A just immigration policy, the pontiff said, “is one at the service of the person,” and is capable of providing solutions that can ensure “security, respect for the rights and dignity of all; a policy concerned for the good of one’s own country, while taking into account that of others in an ever more interconnected world.”


4. Pope invites migrants to Mass as governments close doors. 

By Associated Press, July 6, 2018, 5:37 AM

Pope Francis is celebrating a special Mass for migrants in St.

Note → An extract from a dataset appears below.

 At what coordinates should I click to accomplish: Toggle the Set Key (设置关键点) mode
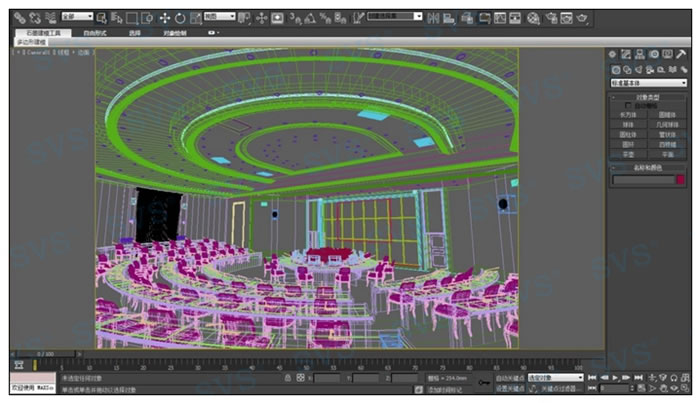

Peter’s Basilica, calling attention to their plight and inviting them to the Vatican as Europe, the U.S. and other countries increasingly close their doors to them.

Several migrants and representatives of aid groups that care for them were among the guests at the intimate Mass marking the fifth anniversary of Francis’ landmark visit to Lampedusa, the Sicilian island that for years was the primary destination of migrants smuggled from Libya.

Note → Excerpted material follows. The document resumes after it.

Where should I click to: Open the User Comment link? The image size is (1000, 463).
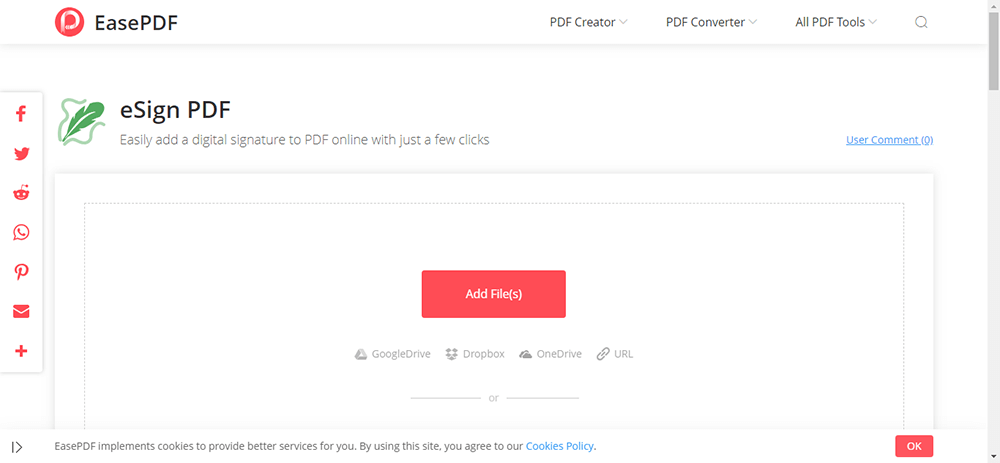pos(889,140)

5. Pope warns climate change turning Earth into desert, garbage. 

By Associated Press, July 6, 2018, 5:13 AM

Pope Francis is urging governments to make good on their commitments to curb climate change, warning that continued unsustainable development and rampant consumption threaten to turn the Earth into a vast pile of “rubble, deserts and refuse.”

Francis made the appeal Friday at a Vatican conference marking the third anniversary of his landmark environmental encyclical “Praise Be.” The document, meant to spur action at the 2015 Paris climate conference, called for a paradigm change in humanity’s relationship with Mother Nature.

In his remarks, Francis urged governments to honor their Paris commitments and said institutions like the IMF and World Bank had important roles to play in encouraging reforms promoting sustainable development.


6. Pope taps layman to head communications office after scandal. 

By Associated Press, July 5, 2018, 9:43 AM

Pope Francis has named an Italian journalist as prefect of the Vatican’s communications office, the first time a layman has headed a Holy See department.

Paolo Ruffini fills the position vacated in March by Monsignor Dario Vigano, who was forced to resign after he misrepresented a letter from retired Pope Benedict XVI.

Ruffini is currently head of the television broadcaster of the Italian bishops conference, TV2000. He previously worked for state-run RAI and Italian newspapers Il Mattino and Il Messaggero.